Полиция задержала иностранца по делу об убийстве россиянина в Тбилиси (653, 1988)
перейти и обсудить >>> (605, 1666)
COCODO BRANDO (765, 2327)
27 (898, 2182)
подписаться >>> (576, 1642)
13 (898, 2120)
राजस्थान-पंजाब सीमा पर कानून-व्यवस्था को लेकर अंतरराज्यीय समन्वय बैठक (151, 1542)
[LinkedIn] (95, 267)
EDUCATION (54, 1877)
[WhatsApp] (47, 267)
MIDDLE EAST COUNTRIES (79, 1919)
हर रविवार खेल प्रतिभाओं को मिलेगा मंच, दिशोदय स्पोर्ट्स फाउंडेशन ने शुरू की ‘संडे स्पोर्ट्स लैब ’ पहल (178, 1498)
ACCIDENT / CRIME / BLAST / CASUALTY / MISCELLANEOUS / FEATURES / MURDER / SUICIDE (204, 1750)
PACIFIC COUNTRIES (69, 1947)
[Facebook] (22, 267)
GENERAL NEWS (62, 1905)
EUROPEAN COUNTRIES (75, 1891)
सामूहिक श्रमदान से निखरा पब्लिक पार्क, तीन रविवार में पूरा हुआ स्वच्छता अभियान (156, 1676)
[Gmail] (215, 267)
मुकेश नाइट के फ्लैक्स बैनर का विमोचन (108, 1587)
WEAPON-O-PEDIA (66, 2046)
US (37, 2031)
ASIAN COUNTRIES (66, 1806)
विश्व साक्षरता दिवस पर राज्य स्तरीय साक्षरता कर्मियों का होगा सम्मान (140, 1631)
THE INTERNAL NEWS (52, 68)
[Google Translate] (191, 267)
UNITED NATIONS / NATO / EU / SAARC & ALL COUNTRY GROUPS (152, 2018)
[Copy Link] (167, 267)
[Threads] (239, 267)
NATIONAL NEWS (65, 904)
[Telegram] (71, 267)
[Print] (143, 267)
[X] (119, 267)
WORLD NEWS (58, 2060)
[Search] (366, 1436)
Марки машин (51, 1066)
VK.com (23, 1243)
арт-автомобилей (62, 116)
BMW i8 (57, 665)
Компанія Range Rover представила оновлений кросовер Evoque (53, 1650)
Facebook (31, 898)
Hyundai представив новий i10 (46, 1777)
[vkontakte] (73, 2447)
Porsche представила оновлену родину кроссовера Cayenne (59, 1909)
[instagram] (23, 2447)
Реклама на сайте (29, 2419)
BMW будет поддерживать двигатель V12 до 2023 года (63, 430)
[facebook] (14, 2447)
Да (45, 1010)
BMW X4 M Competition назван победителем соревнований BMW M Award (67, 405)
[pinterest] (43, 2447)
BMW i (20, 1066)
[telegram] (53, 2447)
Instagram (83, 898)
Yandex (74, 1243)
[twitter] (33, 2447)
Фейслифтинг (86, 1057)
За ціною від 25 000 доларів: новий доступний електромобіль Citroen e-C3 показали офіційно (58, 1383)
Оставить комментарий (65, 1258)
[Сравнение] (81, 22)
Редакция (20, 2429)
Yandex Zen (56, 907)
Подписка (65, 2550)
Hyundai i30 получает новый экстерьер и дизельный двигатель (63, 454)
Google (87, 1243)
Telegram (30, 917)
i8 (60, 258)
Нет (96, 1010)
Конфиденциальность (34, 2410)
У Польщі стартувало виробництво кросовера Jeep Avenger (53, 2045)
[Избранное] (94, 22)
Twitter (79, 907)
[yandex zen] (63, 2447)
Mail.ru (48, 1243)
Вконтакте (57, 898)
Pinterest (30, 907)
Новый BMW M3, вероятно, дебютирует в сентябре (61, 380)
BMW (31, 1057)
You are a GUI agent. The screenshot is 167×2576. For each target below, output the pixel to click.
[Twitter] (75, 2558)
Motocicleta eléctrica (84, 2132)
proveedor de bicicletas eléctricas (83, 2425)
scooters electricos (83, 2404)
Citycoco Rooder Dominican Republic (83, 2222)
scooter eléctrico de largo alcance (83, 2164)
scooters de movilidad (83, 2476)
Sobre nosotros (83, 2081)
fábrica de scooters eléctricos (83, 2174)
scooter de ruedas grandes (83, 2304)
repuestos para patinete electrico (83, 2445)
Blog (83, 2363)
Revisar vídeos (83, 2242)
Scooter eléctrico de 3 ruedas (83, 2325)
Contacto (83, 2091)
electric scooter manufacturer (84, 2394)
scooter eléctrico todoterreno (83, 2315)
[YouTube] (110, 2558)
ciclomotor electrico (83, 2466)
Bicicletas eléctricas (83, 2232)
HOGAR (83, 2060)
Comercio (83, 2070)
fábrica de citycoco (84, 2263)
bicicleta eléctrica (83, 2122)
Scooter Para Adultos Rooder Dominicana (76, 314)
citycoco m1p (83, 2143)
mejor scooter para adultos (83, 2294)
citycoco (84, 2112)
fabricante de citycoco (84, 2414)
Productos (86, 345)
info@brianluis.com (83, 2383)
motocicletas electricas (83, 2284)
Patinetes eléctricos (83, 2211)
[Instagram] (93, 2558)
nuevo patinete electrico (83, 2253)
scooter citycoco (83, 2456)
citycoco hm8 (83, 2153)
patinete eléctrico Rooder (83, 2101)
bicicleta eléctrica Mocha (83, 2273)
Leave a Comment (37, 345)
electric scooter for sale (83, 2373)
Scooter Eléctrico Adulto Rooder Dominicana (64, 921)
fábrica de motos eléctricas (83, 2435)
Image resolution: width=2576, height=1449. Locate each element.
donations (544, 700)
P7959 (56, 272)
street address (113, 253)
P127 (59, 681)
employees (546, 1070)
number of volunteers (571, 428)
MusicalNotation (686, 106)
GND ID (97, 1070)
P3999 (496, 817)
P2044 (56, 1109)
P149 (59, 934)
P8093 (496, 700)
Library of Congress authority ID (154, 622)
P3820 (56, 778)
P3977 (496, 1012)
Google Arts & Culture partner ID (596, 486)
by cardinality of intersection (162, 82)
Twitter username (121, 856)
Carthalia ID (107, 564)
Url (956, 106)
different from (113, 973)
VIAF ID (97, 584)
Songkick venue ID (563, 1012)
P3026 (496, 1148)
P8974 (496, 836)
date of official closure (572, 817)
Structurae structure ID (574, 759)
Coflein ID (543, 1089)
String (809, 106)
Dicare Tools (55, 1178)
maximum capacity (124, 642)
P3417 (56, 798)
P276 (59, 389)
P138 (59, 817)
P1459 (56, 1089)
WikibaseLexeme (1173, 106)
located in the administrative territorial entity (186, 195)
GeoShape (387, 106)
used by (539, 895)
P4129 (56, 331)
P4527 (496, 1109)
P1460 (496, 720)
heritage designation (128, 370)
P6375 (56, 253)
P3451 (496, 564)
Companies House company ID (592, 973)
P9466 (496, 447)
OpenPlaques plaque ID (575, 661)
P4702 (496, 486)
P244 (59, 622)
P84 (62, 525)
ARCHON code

• [WHAT YOU NEED TO DO]: Line by line, please copy the listing exactly.

• [RESPONSE TO THE EXERCISE]:
Полиция задержала иностранца по делу об убийстве россиянина в Тбилиси (653, 1988)
перейти и обсудить >>> (605, 1666)
COCODO BRANDO (765, 2327)
27 (898, 2182)
подписаться >>> (576, 1642)
13 (898, 2120)
राजस्थान-पंजाब सीमा पर कानून-व्यवस्था को लेकर अंतरराज्यीय समन्वय बैठक (151, 1542)
[LinkedIn] (95, 267)
EDUCATION (54, 1877)
[WhatsApp] (47, 267)
MIDDLE EAST COUNTRIES (79, 1919)
हर रविवार खेल प्रतिभाओं को मिलेगा मंच, दिशोदय स्पोर्ट्स फाउंडेशन ने शुरू की ‘संडे स्पोर्ट्स लैब ’ पहल (178, 1498)
ACCIDENT / CRIME / BLAST / CASUALTY / MISCELLANEOUS / FEATURES / MURDER / SUICIDE (204, 1750)
PACIFIC COUNTRIES (69, 1947)
[Facebook] (22, 267)
GENERAL NEWS (62, 1905)
EUROPEAN COUNTRIES (75, 1891)
सामूहिक श्रमदान से निखरा पब्लिक पार्क, तीन रविवार में पूरा हुआ स्वच्छता अभियान (156, 1676)
[Gmail] (215, 267)
मुकेश नाइट के फ्लैक्स बैनर का विमोचन (108, 1587)
WEAPON-O-PEDIA (66, 2046)
US (37, 2031)
ASIAN COUNTRIES (66, 1806)
विश्व साक्षरता दिवस पर राज्य स्तरीय साक्षरता कर्मियों का होगा सम्मान (140, 1631)
THE INTERNAL NEWS (52, 68)
[Google Translate] (191, 267)
UNITED NATIONS / NATO / EU / SAARC & ALL COUNTRY GROUPS (152, 2018)
[Copy Link] (167, 267)
[Threads] (239, 267)
NATIONAL NEWS (65, 904)
[Telegram] (71, 267)
[Print] (143, 267)
[X] (119, 267)
WORLD NEWS (58, 2060)
[Search] (366, 1436)
Марки машин (51, 1066)
VK.com (23, 1243)
арт-автомобилей (62, 116)
BMW i8 (57, 665)
Компанія Range Rover представила оновлений кросовер Evoque (53, 1650)
Facebook (31, 898)
Hyundai представив новий i10 (46, 1777)
[vkontakte] (73, 2447)
Porsche представила оновлену родину кроссовера Cayenne (59, 1909)
[instagram] (23, 2447)
Реклама на сайте (29, 2419)
BMW будет поддерживать двигатель V12 до 2023 года (63, 430)
[facebook] (14, 2447)
Да (45, 1010)
BMW X4 M Competition назван победителем соревнований BMW M Award (67, 405)
[pinterest] (43, 2447)
BMW i (20, 1066)
[telegram] (53, 2447)
Instagram (83, 898)
Yandex (74, 1243)
[twitter] (33, 2447)
Фейслифтинг (86, 1057)
За ціною від 25 000 доларів: новий доступний електромобіль Citroen e-C3 показали офіційно (58, 1383)
Оставить комментарий (65, 1258)
[Сравнение] (81, 22)
Редакция (20, 2429)
Yandex Zen (56, 907)
Подписка (65, 2550)
Hyundai i30 получает новый экстерьер и дизельный двигатель (63, 454)
Google (87, 1243)
Telegram (30, 917)
i8 (60, 258)
Нет (96, 1010)
Конфиденциальность (34, 2410)
У Польщі стартувало виробництво кросовера Jeep Avenger (53, 2045)
[Избранное] (94, 22)
Twitter (79, 907)
[yandex zen] (63, 2447)
Mail.ru (48, 1243)
Вконтакте (57, 898)
Pinterest (30, 907)
Новый BMW M3, вероятно, дебютирует в сентябре (61, 380)
BMW (31, 1057)
You are a GUI agent. The screenshot is 167×2576. For each target below, output the pixel to click.
[Twitter] (75, 2558)
Motocicleta eléctrica (84, 2132)
proveedor de bicicletas eléctricas (83, 2425)
scooters electricos (83, 2404)
Citycoco Rooder Dominican Republic (83, 2222)
scooter eléctrico de largo alcance (83, 2164)
scooters de movilidad (83, 2476)
Sobre nosotros (83, 2081)
fábrica de scooters eléctricos (83, 2174)
scooter de ruedas grandes (83, 2304)
repuestos para patinete electrico (83, 2445)
Blog (83, 2363)
Revisar vídeos (83, 2242)
Scooter eléctrico de 3 ruedas (83, 2325)
Contacto (83, 2091)
electric scooter manufacturer (84, 2394)
scooter eléctrico todoterreno (83, 2315)
[YouTube] (110, 2558)
ciclomotor electrico (83, 2466)
Bicicletas eléctricas (83, 2232)
HOGAR (83, 2060)
Comercio (83, 2070)
fábrica de citycoco (84, 2263)
bicicleta eléctrica (83, 2122)
Scooter Para Adultos Rooder Dominicana (76, 314)
citycoco m1p (83, 2143)
mejor scooter para adultos (83, 2294)
citycoco (84, 2112)
fabricante de citycoco (84, 2414)
Productos (86, 345)
info@brianluis.com (83, 2383)
motocicletas electricas (83, 2284)
Patinetes eléctricos (83, 2211)
[Instagram] (93, 2558)
nuevo patinete electrico (83, 2253)
scooter citycoco (83, 2456)
citycoco hm8 (83, 2153)
patinete eléctrico Rooder (83, 2101)
bicicleta eléctrica Mocha (83, 2273)
Leave a Comment (37, 345)
electric scooter for sale (83, 2373)
Scooter Eléctrico Adulto Rooder Dominicana (64, 921)
fábrica de motos eléctricas (83, 2435)
Image resolution: width=2576, height=1449. Locate each element.
donations (544, 700)
P7959 (56, 272)
street address (113, 253)
P127 (59, 681)
employees (546, 1070)
number of volunteers (571, 428)
MusicalNotation (686, 106)
GND ID (97, 1070)
P3999 (496, 817)
P2044 (56, 1109)
P149 (59, 934)
P8093 (496, 700)
Library of Congress authority ID (154, 622)
P3820 (56, 778)
P3977 (496, 1012)
Google Arts & Culture partner ID (596, 486)
by cardinality of intersection (162, 82)
Twitter username (121, 856)
Carthalia ID (107, 564)
Url (956, 106)
different from (113, 973)
VIAF ID (97, 584)
Songkick venue ID (563, 1012)
P3026 (496, 1148)
P8974 (496, 836)
date of official closure (572, 817)
Structurae structure ID (574, 759)
Coflein ID (543, 1089)
String (809, 106)
Dicare Tools (55, 1178)
maximum capacity (124, 642)
P3417 (56, 798)
P276 (59, 389)
P138 (59, 817)
P1459 (56, 1089)
WikibaseLexeme (1173, 106)
located in the administrative territorial entity (186, 195)
GeoShape (387, 106)
used by (539, 895)
P4129 (56, 331)
P4527 (496, 1109)
P1460 (496, 720)
heritage designation (128, 370)
P6375 (56, 253)
P3451 (496, 564)
Companies House company ID (592, 973)
P9466 (496, 447)
OpenPlaques plaque ID (575, 661)
P4702 (496, 486)
P244 (59, 622)
P84 (62, 525)
ARCHON code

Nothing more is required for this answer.